Summary of the Invention

It is an object of the present invention to overcome or ameliorate the aforementioned drawbacks of the prior art and to provide an improved and/or alternative and/or additional method for cooling and storing and/or transporting wet food product using little or no ice comprising undercooling the product by submerging in salt solution at a sub-zero temperature at or above the freezing point of the solution while the solution is agitated in order to prevent formation of ice shell or crust on the product. It is one preferred object of the present invention to provide a method of storing the product in the storing receptacle within a space which is maintained at a temperature within the range of about -4° to 0°C, where the food product has been brought to an undercooled state using a salt- and temperature controlled solution. Moreover, it is a preferred object of the present invention to provide a method, preferably designed to transport wet food products in an ice reduced or ice-free manner where the product is transported in an ice reduced or ice-free manner in order to save use of freshwater and to reduce damage of the wet food products due to the ice. The solution of the present invention further gives the producer the opportunity to carbon offset based on the reduced amount of greenhouse gas emissions in the processing and transport of the food product.

The object(s) underlying the present invention is (are) particularly solved by the features defined in the independent claims. The dependent claims relate to preferred

embodiments of the present invention. Further additional and/or alternative aspects are discussed below.
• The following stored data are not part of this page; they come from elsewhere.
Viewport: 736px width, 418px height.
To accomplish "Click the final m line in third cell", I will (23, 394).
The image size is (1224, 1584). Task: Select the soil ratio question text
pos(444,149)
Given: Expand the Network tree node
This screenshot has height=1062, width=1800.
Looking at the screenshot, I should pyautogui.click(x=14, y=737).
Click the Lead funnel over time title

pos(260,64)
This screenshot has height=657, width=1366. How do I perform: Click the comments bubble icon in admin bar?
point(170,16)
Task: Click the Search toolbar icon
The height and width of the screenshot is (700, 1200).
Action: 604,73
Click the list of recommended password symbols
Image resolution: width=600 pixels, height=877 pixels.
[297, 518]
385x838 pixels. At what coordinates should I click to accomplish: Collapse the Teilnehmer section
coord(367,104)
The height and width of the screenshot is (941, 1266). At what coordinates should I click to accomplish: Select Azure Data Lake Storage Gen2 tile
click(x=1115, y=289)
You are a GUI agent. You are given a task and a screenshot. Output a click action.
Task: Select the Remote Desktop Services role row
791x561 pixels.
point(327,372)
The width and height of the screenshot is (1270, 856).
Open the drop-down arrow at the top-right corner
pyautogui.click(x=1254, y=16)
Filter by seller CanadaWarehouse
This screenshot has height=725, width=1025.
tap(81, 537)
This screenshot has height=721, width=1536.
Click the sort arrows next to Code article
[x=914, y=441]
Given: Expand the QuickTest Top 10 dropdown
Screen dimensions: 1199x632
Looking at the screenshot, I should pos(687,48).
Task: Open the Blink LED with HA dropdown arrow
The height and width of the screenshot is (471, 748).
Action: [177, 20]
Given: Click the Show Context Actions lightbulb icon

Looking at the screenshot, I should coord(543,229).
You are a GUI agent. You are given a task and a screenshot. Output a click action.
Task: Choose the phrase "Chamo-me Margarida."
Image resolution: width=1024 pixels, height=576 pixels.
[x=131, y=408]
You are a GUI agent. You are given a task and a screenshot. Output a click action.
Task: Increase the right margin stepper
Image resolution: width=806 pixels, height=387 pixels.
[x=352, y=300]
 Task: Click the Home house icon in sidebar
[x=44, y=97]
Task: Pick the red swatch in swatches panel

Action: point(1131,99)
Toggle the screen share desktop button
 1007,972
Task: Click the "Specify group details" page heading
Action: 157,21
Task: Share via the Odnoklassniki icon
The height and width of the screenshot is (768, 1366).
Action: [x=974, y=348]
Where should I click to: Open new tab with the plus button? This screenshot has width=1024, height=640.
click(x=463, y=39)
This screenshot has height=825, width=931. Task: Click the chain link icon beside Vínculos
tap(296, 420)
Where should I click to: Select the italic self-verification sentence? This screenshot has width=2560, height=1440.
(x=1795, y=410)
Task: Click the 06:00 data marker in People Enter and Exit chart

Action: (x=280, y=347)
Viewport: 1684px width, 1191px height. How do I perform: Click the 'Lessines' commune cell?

Thus, at least one of the preferred objects of the present invention is solved by a method for cooling and storing and/or transporting wet food product. It is one preferred object of the present invention to provide a method comprising the steps of i) undercooling the product by submerging in salt solution at a sub-zero temperature at or above the freezing point of the solution, while the solution is agitated in order to prevent formation of ice shell or crust on the product, ii) removing the product from the solution and placing in a storing receptacle, and iii) storing the product in the storing receptacle within a space which is maintained at a temperature within the range of about -4° to 0°C. The present invention provides a new method. The method of the present invention provides a way to store and transport fresh food, such as freshly caught and slaughtered fish in an ice-free or ice reduced manner. The method requires cooling the food product by a cooling process resulting in under-cooling of whole wet food product directly after it has been slaughtered and bringing it to an under-cooled state in a salt-controlled and temperature-controlled solution, where a salt concentration is chosen which determines a freezing point of the solution and the temperature of the solution is maintained or manually set substantially constant at a temperature which is higher than the freezing point of the solution. The new method provides conditions where the temperature at the surface of the wet food product and the inside of the meat is substantially the same. By using the present method, the salt concentration and temperature of the solution provides conditions at the surface of the wet food product preventing any shell or crust formation at the surface allowing more effective heat transfer and thus more effective cooling of the flesh/fish/meat to bring the wet food product to a desired temperature. In order to further prevent shell or crust formation at the surface of the wet food product during the cooling process, a movement of the food product is maintained in the solution during the under-cooling process. In one preferred embodiment of the invention the ratio of solution and food product in the cooling device or tank is kept such that the salt- controlled and temperature-controlled solution constitutes at least 50% of the filled volume (food product and solution) in in the container.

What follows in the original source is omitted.